“Saar, may I come in?” When our first division clerk, Shri. Srirangaraju steps into my room with the drawl on sir, he signals that he is bringing along trouble with him. And when he stands at the door instead of coming to my desk, I know that he is expecting fireworks from me in return.
“Yeah? What’s it?” I am at my curtest best, determined to make it more difficult for him.
“8th March-Women’s Day, saar” he croaks. Oh no! Not so quickly! There must be a way out….
‘Mmm….so?” I pretend absolute incomprehension.
“Office celebrations……” He glanced down at the desk the same time as I groped about it. All the hurl-able objects had mysteriously disappeared and I was left clenching my fists instead. And in the next magical moment my eyes settled on the calendar and a huge sense of relief washed over me translating into a broad grin.
“Why Mr.Rangu, there won’t be any office celebrations this year. March 8th 2009 is a Sunday,” I cried jubilantly. Visions of the grand celebrations of 2007’s women’s day were indelibly etched on my ego-stripped psyche. The women had a whole day off at the office and got paid for it! That left all the men to do double the work in half the time. (Twice the number of females than males in our office) Adding insult to injury was asking the men to be extra polite, wish and present flowers to their female colleagues. I had almost wept myself to sleep that night. My male ego too rued the conspicuous absence of a single Men’s day in all of 365 days! Couldn’t it at least have been 29th February?
Anyway this year, a blessed Sunday had indeed saved me of further heartburn and humiliation.
‘Saar…” When he drawled with his hand on the door knob, ready to dash out, he meant he expected me at his throat. He knew I hated this particular celebration.
“The Women’s lungi company had a clause….” I always enjoyed his blatant mispronunciation of lingerie. Woman’s Lungi sounded chauvinistically delightful! “…As our eshteemed cushtomers, they esspect a mandatory celebrations of women’s day…” The hawk eyed idiot! He sure doesn’t miss minor clauses like that!
“But it is Sunday, man. We are ALL not working!”
“Saar…” he had opened the door just a little as I began seriously inspecting my bare hands, wondering how they would feel around his bullous throat. “ The women want to pre-pone the celebrations!” he said.
‘What? This is ridiculous! And besides, 7th is Saturday and it is everyone’s weekly off too,”
“Saar….” He had begun to sweat but did not bother to wipe it off his neck fearing it could trigger a visual innuendo for me. “The girls want to celebrate it on 6th, Friday!”
“But that’s unfair!” It was my turn to croak, visualizing all the work the girls would leave this time. They were extremely studious in bettering their records yearly and this year they would surely keep several files pending from Monday itself! He was half out of the door sticking only a sweating, bald face when I suddenly jumped towards him.

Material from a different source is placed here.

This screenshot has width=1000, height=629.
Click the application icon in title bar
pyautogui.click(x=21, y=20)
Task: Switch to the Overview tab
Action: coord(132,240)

‘No…No....No…” I stressed my words with a prompt action of firmly keeping my hands behind me. He then stepped in. “Rangu, can’t we cook up something on paper for the companies?” I whispered conspiratorially.
“Cooking sir? The girls won’t like it. They keep doing it at home daily.” The imbecile! “And the ‘Phit and Preeti’ bosses, they ask for a written report from our women employees!” I had forgotten that. So, the celebrations stayed. So did my hands behind my back. Suddenly I remembered having had generous helpings of garlic pickles for lunch and decided to try a never-once-before-one on this harbinger of irritation.
“OK. Sssso whhhhaaat khhhaaaan we do fohh thhhhem?” Unleashing a deliberate volley of successive hisses, I punished him, as he squirmed and shrank against the wall at the garlic-gust.
“Vegetarian lunch on 6th, Friday…sir.”
“Okhhhayy! Inform the canteen to bring in the food here. Okhhhay?” I retraced my steps for the fear he would faint of over-inhalation and hypoxia.
“Saar….” It was a full minute before he came back to his senses, but normal smells would still take an hour. “They will want something better than the routine canteen food. How about from the three star restaurant across the road?” Which side did he really belong to? Outwardly he looked like a man, but…he was batting for them! He presumed my silence for consent.
“Mr.Rangu, make it a quick lunch. It mustn’t last for over an hour.”
“Saaaaaar…..” I envied the emperors of yore who beheaded the messengers who brought them unpleasant news. “The women plan to come in at lunch time and want to attend a Khadi exhibition later saaaaar….” It appeared the blueprint was already in circulation and only needed my cursory signature. The women knew how to treat themselves, indeed!
“OK, go ahead.” I simpered, lowering a sagging shouldered frame on to my Manager’s chair.
“Sir!” The crisp address signaled he was about to unleash a gossip. ‘Sir! 8th, Sunday! Women’s Day celebrations for your Madam at home sir?!” With this he was gone with a chuckle.